Existing curriculum design methods for reinforcement learning (RL) fine-tuning of large language models (LLMs) suffer from high randomness, heavy human reliance, or unstable online filtering, leading to inefficient training. Method: We propose the Self-Evolving Curriculum (SEC) framework, which—uniquely—formulates curriculum selection as a non-stationary multi-armed bandit problem, jointly optimizing both the curriculum policy and the RL policy. SEC introduces the absolute advantage of policy gradients as a surrogate signal for immediate learning gain and dynamically adjusts the training sequence via TD(0) temporal-difference updates and problem abstraction based on difficulty and task type. Contribution/Results: Experiments demonstrate significant performance gains across three core reasoning domains—planning, inductive reasoning, and mathematics—along with improved generalization to hard and out-of-distribution samples and enhanced balance across multi-task skills.

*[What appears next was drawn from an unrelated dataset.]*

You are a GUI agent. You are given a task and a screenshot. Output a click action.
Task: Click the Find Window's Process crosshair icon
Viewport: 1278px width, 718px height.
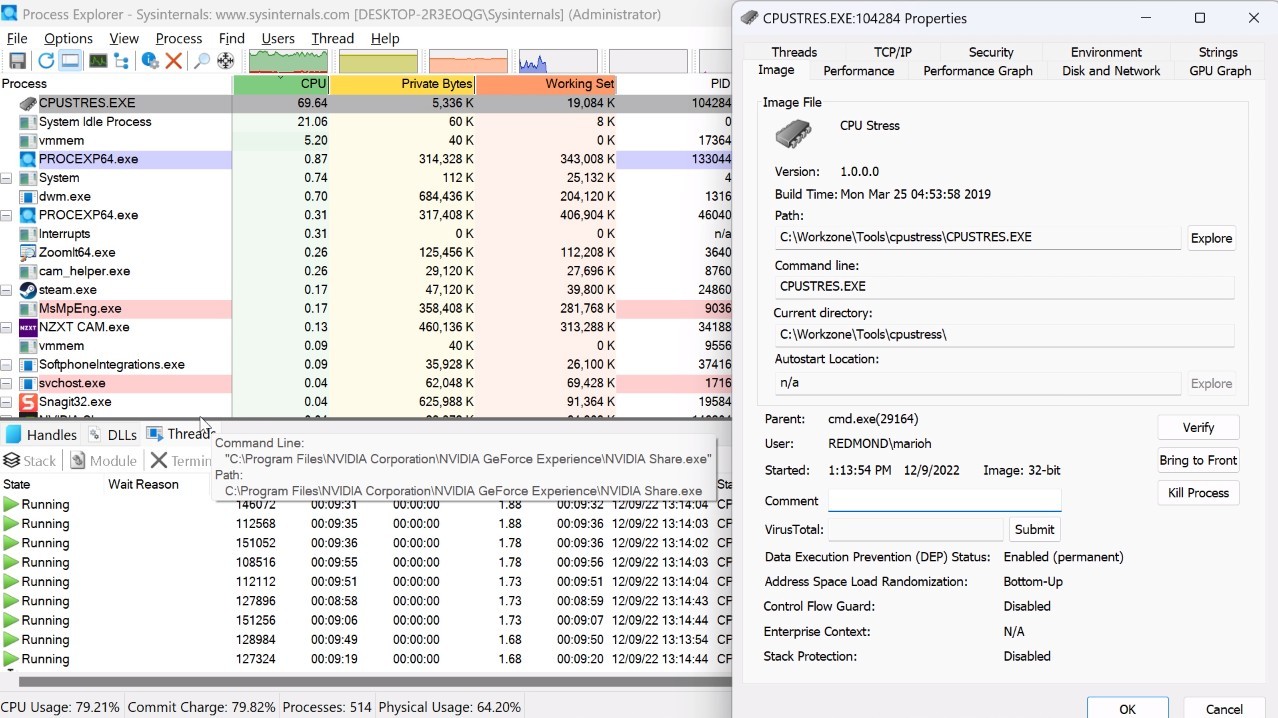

Reinforcement learning (RL) has proven effective for fine-tuning large language models (LLMs), significantly enhancing their reasoning abilities in domains such as mathematics and code generation. A crucial factor influencing RL fine-tuning success is the training curriculum: the order in which training problems are presented. While random curricula serve as common baselines, they remain suboptimal; manually designed curricula often rely heavily on heuristics, and online filtering methods can be computationally prohibitive. To address these limitations, we propose Self-Evolving Curriculum (SEC), an automatic curriculum learning method that learns a curriculum policy concurrently with the RL fine-tuning process. Our approach formulates curriculum selection as a non-stationary Multi-Armed Bandit problem, treating each problem category (e.g., difficulty level or problem type) as an individual arm. We leverage the absolute advantage from policy gradient methods as a proxy measure for immediate learning gain. At each training step, the curriculum policy selects categories to maximize this reward signal and is updated using the TD(0) method. Across three distinct reasoning domains: planning, inductive reasoning, and mathematics, our experiments demonstrate that SEC significantly improves models' reasoning capabilities, enabling better generalization to harder, out-of-distribution test problems. Additionally, our approach achieves better skill balance when fine-tuning simultaneously on multiple reasoning domains. These findings highlight SEC as a promising strategy for RL fine-tuning of LLMs.